La course aux poissons trophée : la fin de la pêche de loisir ?

Poisson trophée ?

Toi, brochet métré, truite de 50+ et carpe de 20 kg : tu seras responsable de la fin de la pêche de loisir. Depuis plusieurs mois, je replonge dans la littérature halieutique : de Maurice Genevoix La boîte à pêche 1929 jusqu'à Les pieds dans l'eau de René Fallet. Le constat est sans appel : les poissons pêchés d'hier ne sont plus ceux d'aujourd'hui.

À la recherche du poisson record

Qui fait encore une « coulée » au goujon, une friture de vairons, ou pratique une pêche locale et vivrière ? Ces récits témoignent d'une époque où la pêche rimait avec simplicité, proximité, et observation patiente du milieu. Aujourd'hui, à l'heure des réseaux sociaux et de la recherche effrénée du poisson record, la comparaison est cruelle et soulève une question : avons-nous perdu l'âme de la pêche ?

La dérive du « toujours plus gros », brochets métrés, truites dépassant les 50 cm, carpes de 20 kg et plus… La pêche moderne semble s'être transformée en quête de trophées. La valeur d'un poisson ne se mesure plus à l'émotion de la capture ou au plaisir du moment partagé, mais à son poids, sa taille, et à la photo postée en ligne. L'image prend, alors, le pas sur l'esprit.
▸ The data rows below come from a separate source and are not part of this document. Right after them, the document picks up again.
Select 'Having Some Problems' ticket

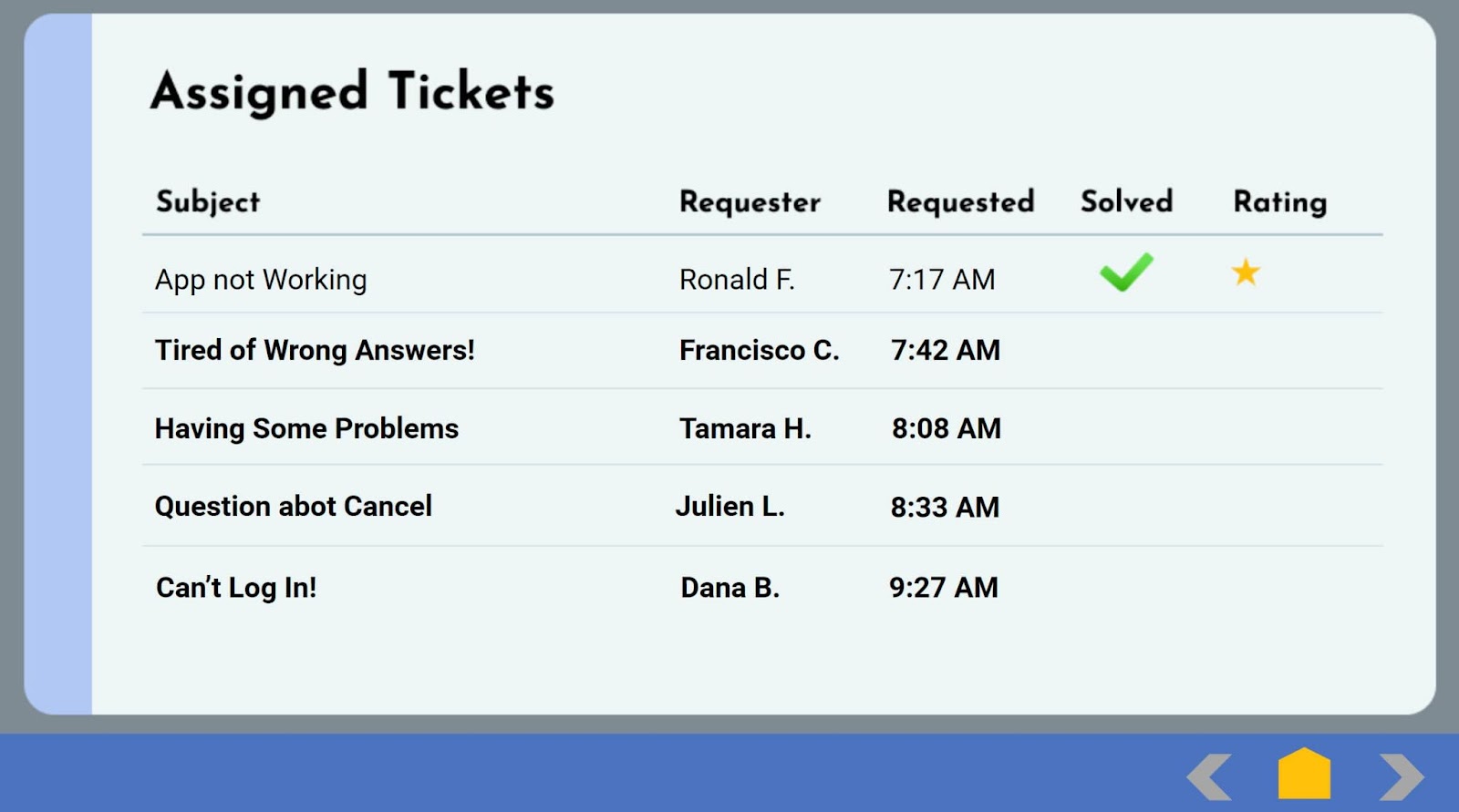pyautogui.click(x=306, y=428)
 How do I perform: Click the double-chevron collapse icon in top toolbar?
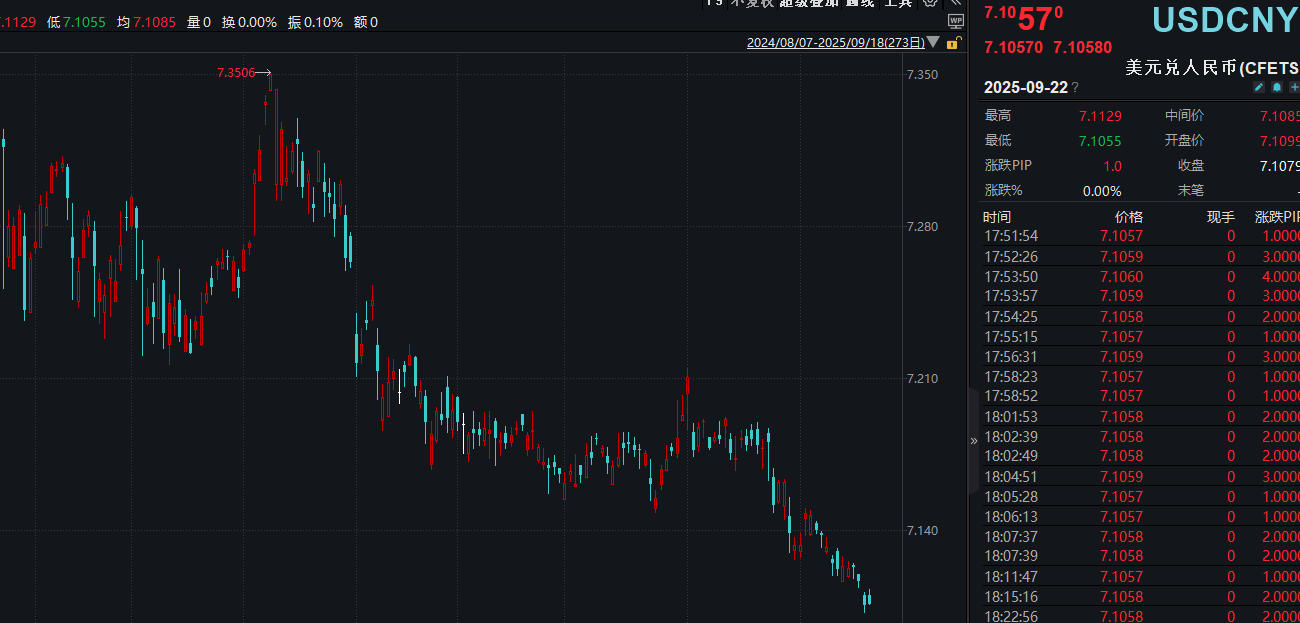[955, 3]
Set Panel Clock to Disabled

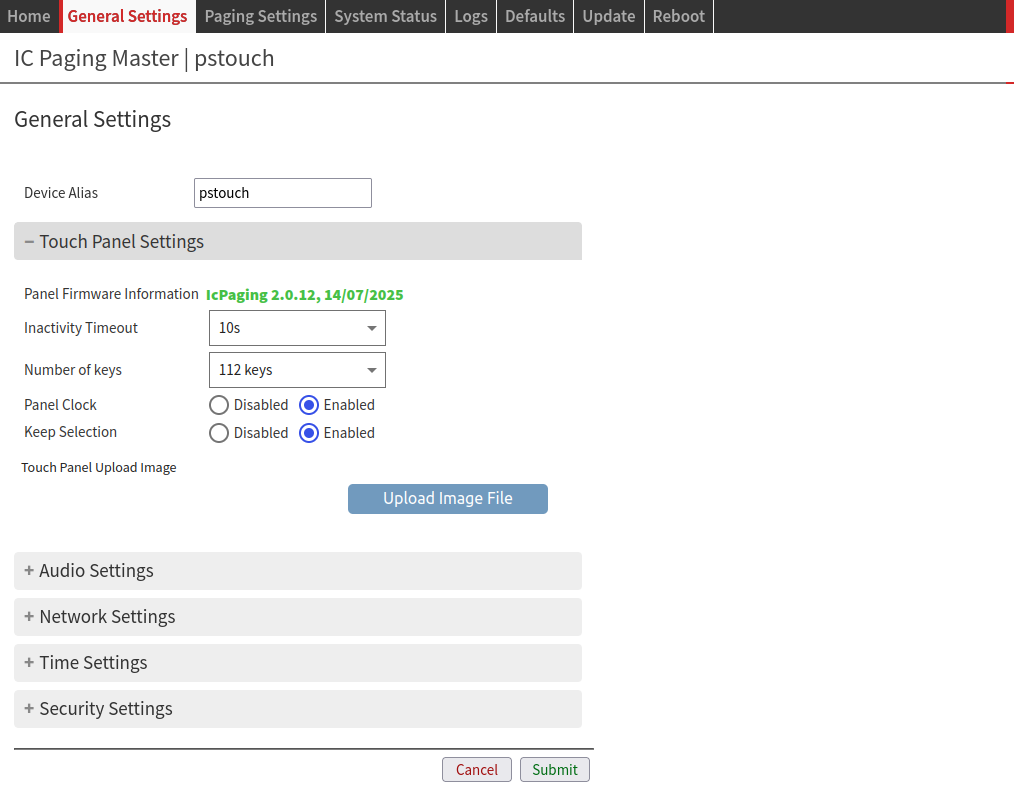(219, 405)
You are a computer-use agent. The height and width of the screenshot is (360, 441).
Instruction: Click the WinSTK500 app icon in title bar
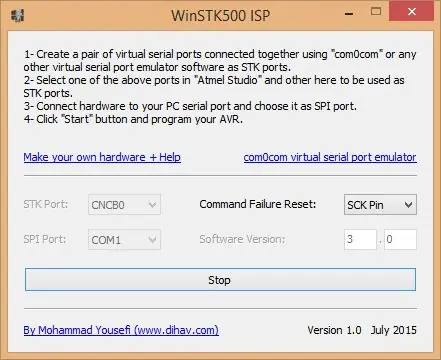tap(17, 15)
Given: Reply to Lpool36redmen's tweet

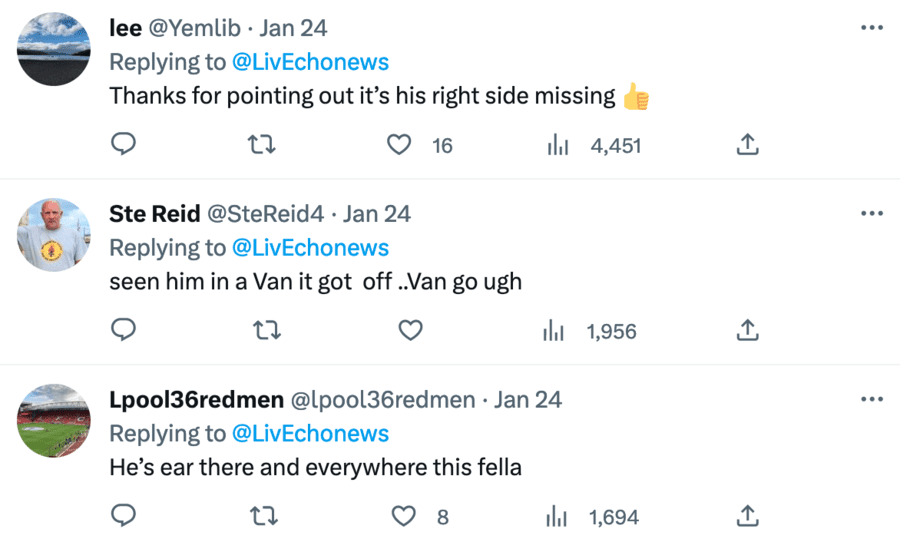Looking at the screenshot, I should 123,517.
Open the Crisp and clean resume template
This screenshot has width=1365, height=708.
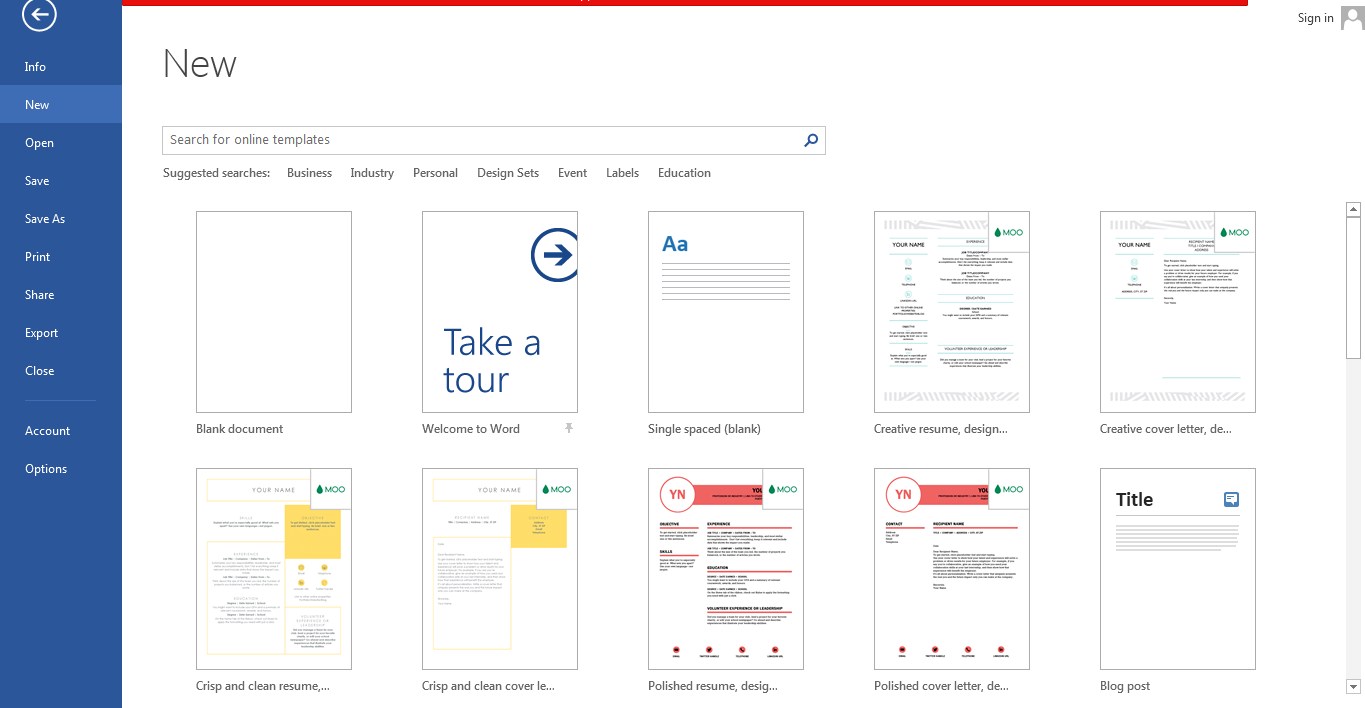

La mauvaise influence des réseaux sociaux ?
La mauvaise influence des réseaux sociaux ?

Cette mise en avant systématique du « gros » n'est pas sans conséquence. Elle façonne une image réductrice et parfois négative de notre passion : celle d'une course à la domination du milieu, d'un culte du chiffre, bien loin de l'émerveillement d'antan. Que je regrette le temps ou un simple flotteur qui s'agite sur l'eau d'une mare dans le fond d'un bocage suffisait au plaisir des petits et des grands.

Cette obsession du « toujours plus gros » tue aussi le plaisir simple de la pêche. Aujourd'hui, beaucoup de pêcheurs ne trouvent plus de satisfaction devant une truite de 30 cm, qui est pourtant déjà un très beau poisson. Pire encore, certains se sentent « incapables » s'ils ne sortent pas un brochet du mètre à chaque sortie, alors qu'un brochet de 70 cm est déjà une capture exceptionnelle, digne de respect et d'admiration.

Retrouver l'essentiel de la pêche

La comparaison permanente avec les records affichés sur les réseaux sociaux transforme une passion en frustration. Des pêcheurs qui s'éloignent, ce phénomène provoque aussi une perte silencieuse mais dramatique, celle des pratiquants. Combien de pêcheurs abandonnent, découragés de ne pas « faire comme les stars » de YouTube ou de Facebook ? Combien se persuadent qu'ils sont de « mauvais pêcheurs » parce que leurs prises ne ressemblent pas aux trophées exhibés en ligne ?

L'impression que la rivière est vide alors qu'elle regorge de trésors méprisés ou oubliés car pas assez instagrammable. Bien sûr, la diminution du nombre de pêcheurs a plusieurs causes (sociétales, écologiques, économiques), mais cette frustration permanente y contribue fortement. Or, sans renouvellement et sans masse critique de pratiquants, notre tradition halieutique s'éteindra. La pêche ne survivra que si elle reste accessible, valorisante et formatrice pour tous. Il nous faut retrouver l'essentiel.

La pêche n'est pas condamnée à devenir un concours permanent. Elle peut (et doit) rester une école d'humilité et de simplicité : attraper un chevesne de 25 cm, préparer une petite friture, transmettre un savoir-faire à un enfant, ou simplement observer la vie de la rivière. Ce sont ces moments, plus que les records, qui entretiennent le lien entre l'homme et la nature.

Le plaisir simple de prendre un poisson.
Le plaisir simple de prendre un poisson.

Oui, si la pêche se résume à la recherche d'un brochet du mètre, d'une truite de 50+ ou d'une carpe de 20 kg, elle court à sa perte. Non pas parce que ces poissons n'ont pas leur place dans nos rêves, mais parce que leur culte exclusif dénature l'esprit de notre passion. Pire encore, il prive beaucoup de pêcheurs du plaisir simple, les pousse à abandonner, et fragilise le renouvellement des générations. Ce qui fera durer la pêche, ce ne sont pas les trophées, mais le respect du milieu, la transmission aux nouvelles générations et le goût de l'essentiel.

Gloire à toi vairons capturés dans une bouteille au cul cassé, gloire à toi gardon de la mare d'à côté, gloire à toi simple habitant des eaux qui chaque fois donne la joie au pêcheur.